Me acuerdo que jugábamos esta hora, y que mamá
nos acariciaba: "Pero, hijos..."
Ahora yo me escondo,
como antes, todas estas oraciones
vespertinas, y espero que tú no des conmigo.
Por la sala, el zaguán, los corredores.
Después, te ocultas tú, y yo no doy contigo.
Me acuerdo que nos hacíamos llorar,
hermano, en aquel juego.
Miguel, tú te escondiste
una noche de agosto, al alborear;
pero, en vez de ocultarte riendo, estabas triste.
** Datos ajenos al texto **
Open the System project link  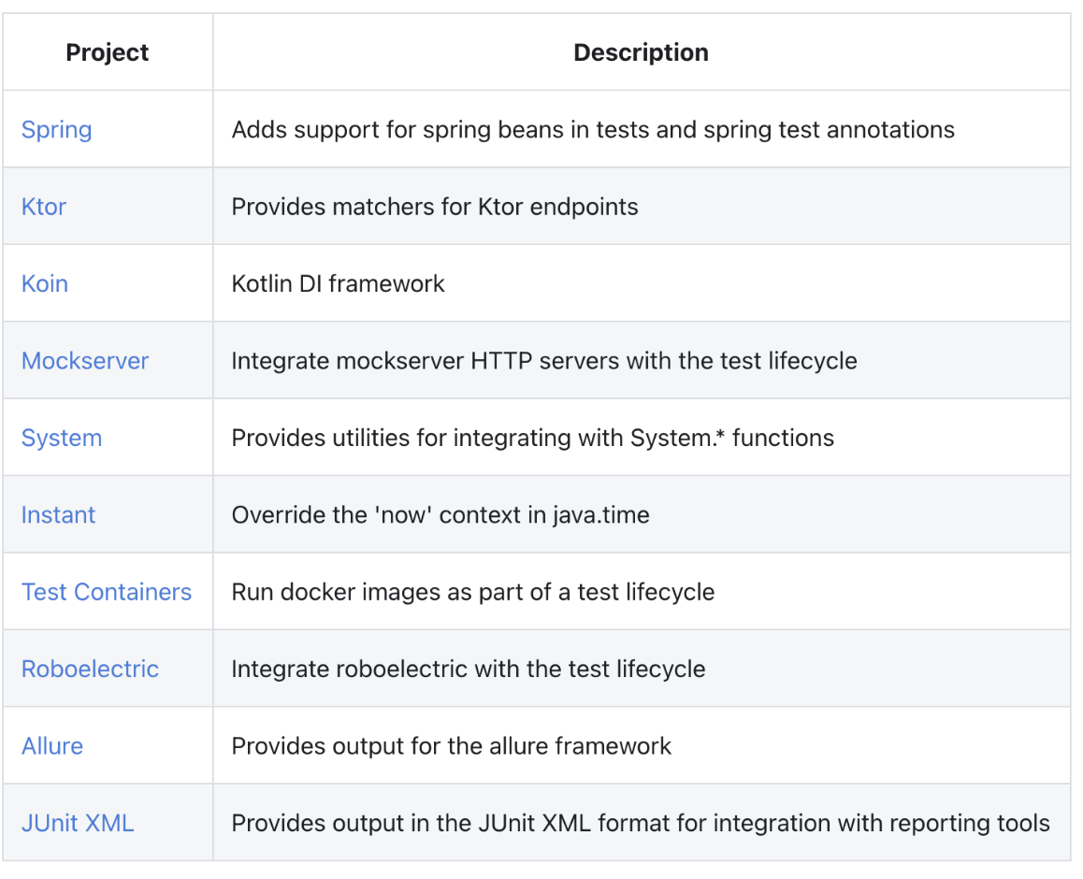tap(61, 438)
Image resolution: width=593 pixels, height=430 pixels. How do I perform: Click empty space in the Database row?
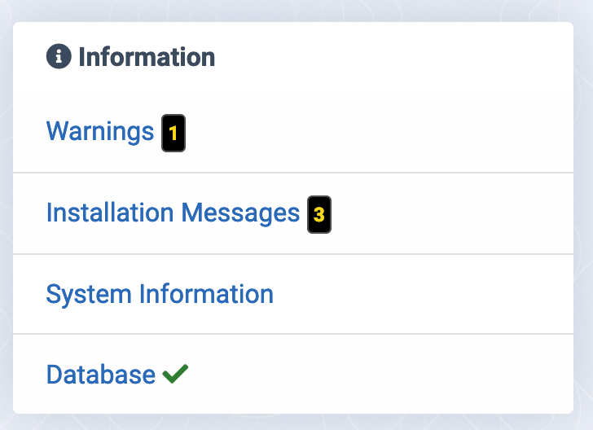click(378, 375)
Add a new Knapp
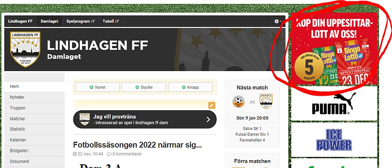This screenshot has height=168, width=392. point(190,87)
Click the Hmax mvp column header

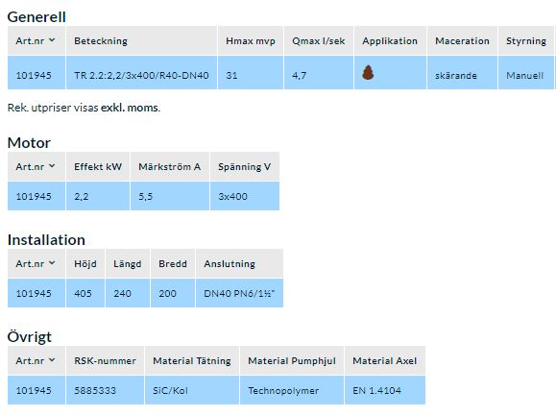[251, 40]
Y tu gemelo corazón de esas tardes
extintas se ha aburrido de no encontrarte. Y ya
cae sombra en el alma.
Oye, hermano, no tardes
en salir. Bueno? Puede inquietarse mamá.
Basta
la primera lectura para darnos cuenta de que estamos ante una pérdida, la del
hermano, como en Catulo, pero expresada de manera totalmente distinta. La pérdida
del objeto amado es otra vez, como en el romano, por muerte; sin embargo, el poema
está atravesado por la memoria. No hay aquí todavía un duelo elaborado; el
poema parece ser parte del proceso de duelo, pero el yo todavía está
invistiendo su libido en el objeto perdido. No hay ni ofrendas ni exequias; no
se registra la muerte, sino la desaparición,
en el juego de las escondidas y en la vida. La desaparición es la figura de un
duelo inconcluso, infinito, con todos los riesgos de una caída en la
melancolía.
En
América Latina, desde la colonia hasta nuestros días neocoloniales, las muertes
no se pueden contabilizar: son muchas; los afectados por el duelo (en todos los
países de la región, como iniciaron las Madres de Plaza de Mayo en Argentina, como
los familiares de los estudiantes desaparecidos en México, pero con réplicas en
cada país) piden la aparición de sus
seres queridos con vida. Mientras no
aparecen, mientras se auscultan cadáveres anónimos en fosas comunes, el duelo
queda en un suspenso, porque las investiciones libidinales al objeto siguen
sobre el objeto, al que no se le da
partida de defunción. Se trata aquí de un pedido de justicia que extiende en el
tiempo la demanda para, según el veredicto, según la respuesta del Otro, poder
recién iniciar el duelo. Hay un juego permanente entre opresores y oprimidos,
procesos que se acercan a la verdad pero que la corrupción jurídica y política del
Otro inmediatamente disuelve. No por casualidad, como corresponde a un poeta
genial y profeta, Vallejo incorpora la voz de la madre: “Pero, hijos…”. Oración
incompleta, suspensiva que abre a varias interpretaciones.
La
pérdida se registra, ya no como muerte, como lo vimos en Catulo, sino como
falta por ocultamiento: “nos haces una falta sin fondo”, es decir, se trata de
un vacío dejado por el objeto, pero no de muerte del mismo. Viracocha, en el
mundo andino, ya también había creado el mundo y se había marchado, dejando el
vacío, su falta, que el cristianismo –inventando un dios único para suplantar
el politeísmo incaico y sus Huacas—
llenó cruelmente con sus fantasmagorías, las cuales desmantelaron las
cosmogonías y los sistemas religiosos indígenas, incluidos sus ritos
funerarios.
El
sujeto poético vallejiano se inicia con una primera persona singular y en presente,
para inmediatamente involucrar a los otros deudos y recuerdos del pasado: se
pasa al plural, porque la pérdida les incumbe a todos: “nos haces”. De un salto, el recuerdo transporta a un pasado infantil,
donde se jugaba bajo la caricia y el cuidado maternos. El “pero, hijos…”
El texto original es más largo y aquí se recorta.